Just over four in 10 households made at least one adjustment to cover essential spending

Source: Which? Consumer Insight Tracker, Online Poll weighted to be nationally representative, approx 2,000 respondents per wave. Adjustments include: cutting back, dipping into savings, borrowing from friends and family, taking out credit cards or loans, selling items, using an overdraft.

The proportion of households missing a housing, bill, loan or credit card payment also fell this month, dropping 0.9 percentage points to 5.8%. This is the lowest level since August 2021 and clearly demonstrates a downward trend from the high levels of missed payments seen throughout 2022 to early-2024.

5.8% of households said they had missed a payment in the month to July 12th

Source: Which? Consumer Insight Tracker, Online Poll weighted to be nationally representative, approx 2,000 respondents per wave. The chart shows the proportion of households who have missed a housing, bill, loan or credit card payment in the last month.

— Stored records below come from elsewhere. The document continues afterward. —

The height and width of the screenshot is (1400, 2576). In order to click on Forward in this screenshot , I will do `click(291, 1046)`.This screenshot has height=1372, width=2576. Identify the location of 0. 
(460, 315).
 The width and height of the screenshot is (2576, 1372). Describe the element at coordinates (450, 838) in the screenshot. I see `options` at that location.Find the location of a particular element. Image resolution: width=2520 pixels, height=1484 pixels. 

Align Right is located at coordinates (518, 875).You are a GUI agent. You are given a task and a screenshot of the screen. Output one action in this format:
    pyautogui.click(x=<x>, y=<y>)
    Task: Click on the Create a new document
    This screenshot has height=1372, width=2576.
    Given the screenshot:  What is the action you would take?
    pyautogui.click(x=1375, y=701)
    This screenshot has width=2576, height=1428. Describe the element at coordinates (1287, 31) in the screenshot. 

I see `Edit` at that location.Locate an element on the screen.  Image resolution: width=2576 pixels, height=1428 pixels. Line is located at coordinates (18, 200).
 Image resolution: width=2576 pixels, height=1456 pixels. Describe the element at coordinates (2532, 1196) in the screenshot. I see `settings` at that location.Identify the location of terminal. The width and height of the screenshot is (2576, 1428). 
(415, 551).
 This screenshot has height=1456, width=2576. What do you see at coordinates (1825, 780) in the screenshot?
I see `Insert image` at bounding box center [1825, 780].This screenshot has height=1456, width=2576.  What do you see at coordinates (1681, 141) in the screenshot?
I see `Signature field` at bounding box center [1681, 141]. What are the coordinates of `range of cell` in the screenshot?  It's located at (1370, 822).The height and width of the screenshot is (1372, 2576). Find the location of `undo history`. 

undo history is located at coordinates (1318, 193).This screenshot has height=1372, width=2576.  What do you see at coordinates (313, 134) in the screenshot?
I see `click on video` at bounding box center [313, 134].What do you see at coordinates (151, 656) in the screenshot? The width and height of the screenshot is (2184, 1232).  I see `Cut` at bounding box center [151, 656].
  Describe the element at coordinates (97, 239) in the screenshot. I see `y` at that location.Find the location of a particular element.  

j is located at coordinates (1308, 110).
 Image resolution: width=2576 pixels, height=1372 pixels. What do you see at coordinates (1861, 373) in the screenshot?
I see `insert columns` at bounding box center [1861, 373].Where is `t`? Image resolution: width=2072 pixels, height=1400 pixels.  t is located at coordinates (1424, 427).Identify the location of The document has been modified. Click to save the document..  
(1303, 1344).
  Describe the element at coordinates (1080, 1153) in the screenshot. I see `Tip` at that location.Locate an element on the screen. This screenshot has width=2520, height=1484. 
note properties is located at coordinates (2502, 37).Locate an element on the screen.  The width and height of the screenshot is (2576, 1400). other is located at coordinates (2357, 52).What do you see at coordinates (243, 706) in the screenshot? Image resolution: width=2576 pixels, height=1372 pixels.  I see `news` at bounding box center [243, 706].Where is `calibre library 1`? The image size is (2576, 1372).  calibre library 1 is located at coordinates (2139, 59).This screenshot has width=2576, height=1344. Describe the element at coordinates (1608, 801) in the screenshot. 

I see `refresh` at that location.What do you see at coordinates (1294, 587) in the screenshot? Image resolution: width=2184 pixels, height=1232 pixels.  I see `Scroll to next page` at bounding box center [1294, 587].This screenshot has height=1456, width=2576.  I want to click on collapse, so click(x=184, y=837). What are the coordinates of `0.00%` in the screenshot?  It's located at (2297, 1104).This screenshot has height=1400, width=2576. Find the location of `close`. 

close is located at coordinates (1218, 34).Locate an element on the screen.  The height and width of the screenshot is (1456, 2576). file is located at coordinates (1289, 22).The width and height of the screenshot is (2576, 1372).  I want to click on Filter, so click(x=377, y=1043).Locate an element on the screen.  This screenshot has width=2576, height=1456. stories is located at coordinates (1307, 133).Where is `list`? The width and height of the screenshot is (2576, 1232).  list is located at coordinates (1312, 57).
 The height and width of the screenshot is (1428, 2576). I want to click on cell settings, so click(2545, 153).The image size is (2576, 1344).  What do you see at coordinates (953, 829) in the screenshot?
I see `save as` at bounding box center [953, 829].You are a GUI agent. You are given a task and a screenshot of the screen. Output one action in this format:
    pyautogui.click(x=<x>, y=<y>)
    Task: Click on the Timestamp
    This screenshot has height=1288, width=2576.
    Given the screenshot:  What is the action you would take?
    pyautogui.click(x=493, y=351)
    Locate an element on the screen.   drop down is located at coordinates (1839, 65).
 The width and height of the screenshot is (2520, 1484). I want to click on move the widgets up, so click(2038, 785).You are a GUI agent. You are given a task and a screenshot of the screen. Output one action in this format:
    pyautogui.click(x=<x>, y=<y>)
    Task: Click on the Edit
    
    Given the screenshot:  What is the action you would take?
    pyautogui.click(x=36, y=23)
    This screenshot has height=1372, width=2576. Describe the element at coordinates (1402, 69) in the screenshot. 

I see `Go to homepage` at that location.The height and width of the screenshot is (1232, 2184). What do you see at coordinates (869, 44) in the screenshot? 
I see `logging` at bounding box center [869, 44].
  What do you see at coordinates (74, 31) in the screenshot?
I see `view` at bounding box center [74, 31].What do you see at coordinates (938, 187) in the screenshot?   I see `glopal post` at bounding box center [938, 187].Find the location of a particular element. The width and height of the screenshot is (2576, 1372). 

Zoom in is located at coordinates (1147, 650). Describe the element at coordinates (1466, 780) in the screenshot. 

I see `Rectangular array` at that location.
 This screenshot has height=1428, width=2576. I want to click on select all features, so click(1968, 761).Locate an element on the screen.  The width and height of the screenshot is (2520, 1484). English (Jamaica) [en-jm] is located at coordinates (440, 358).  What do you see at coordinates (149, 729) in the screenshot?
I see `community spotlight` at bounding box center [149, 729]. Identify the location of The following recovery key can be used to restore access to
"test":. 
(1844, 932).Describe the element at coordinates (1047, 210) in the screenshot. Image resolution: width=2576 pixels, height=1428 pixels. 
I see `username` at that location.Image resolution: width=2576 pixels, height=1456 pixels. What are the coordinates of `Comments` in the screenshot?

Some of the largest improvements in financial difficulty come from households struggling the most

In previous months we have observed some improvements in financial difficulty, predominately in our financial adjustments metric. These previous improvements had mainly been amongst groups struggling the least; those on higher incomes and pensioners, who already had lower rates of financial difficulty. 

In contrast this month, some of the largest falls in financial difficulty this month came from households with working age parents (a group that has always had higher rates of financial difficulty compared to working age non-parents and pensioners). In the month to July 12th, the proportion of working age parent households missing a household bill fell from 13.2% in the previous month to 9.9%, the lowest level in almost three years. This is greater than the fall for working age non-parent households (down 0.9 percentage points) and rise amongst pensioners of 1.5 percentage points. 

This trend was also observed in the proportion of households making adjustments to cover essential spending; there was a 12 percentage point fall for working age parent households (to 53%), 10 percent point fall (to 44%) for working age non-parent households and a 1 percentage point rise (to 28%) amongst pensioners. 

These improved circumstances for households struggling with the cost of living, especially amongst groups struggling the most, are encouraging signs that pressures on household finances are easing.

Missed payments and financial adjustments fall the most amongst working age parents

Summary

This months’ tracker survey shows positive movements for consumers; they are more confident regarding their current and future household finances and their financial situations are better. Despite this, many households are still struggling. Future waves of this tracker survey will indicate whether these improvements persist, continue to improve or are just an outlier.

Methodology

The fieldwork was conducted by Yonder on behalf of Which between 12th and 14th July 2024. A sample of 2,100 UK adults were surveyed online and weighted to be nationally representative.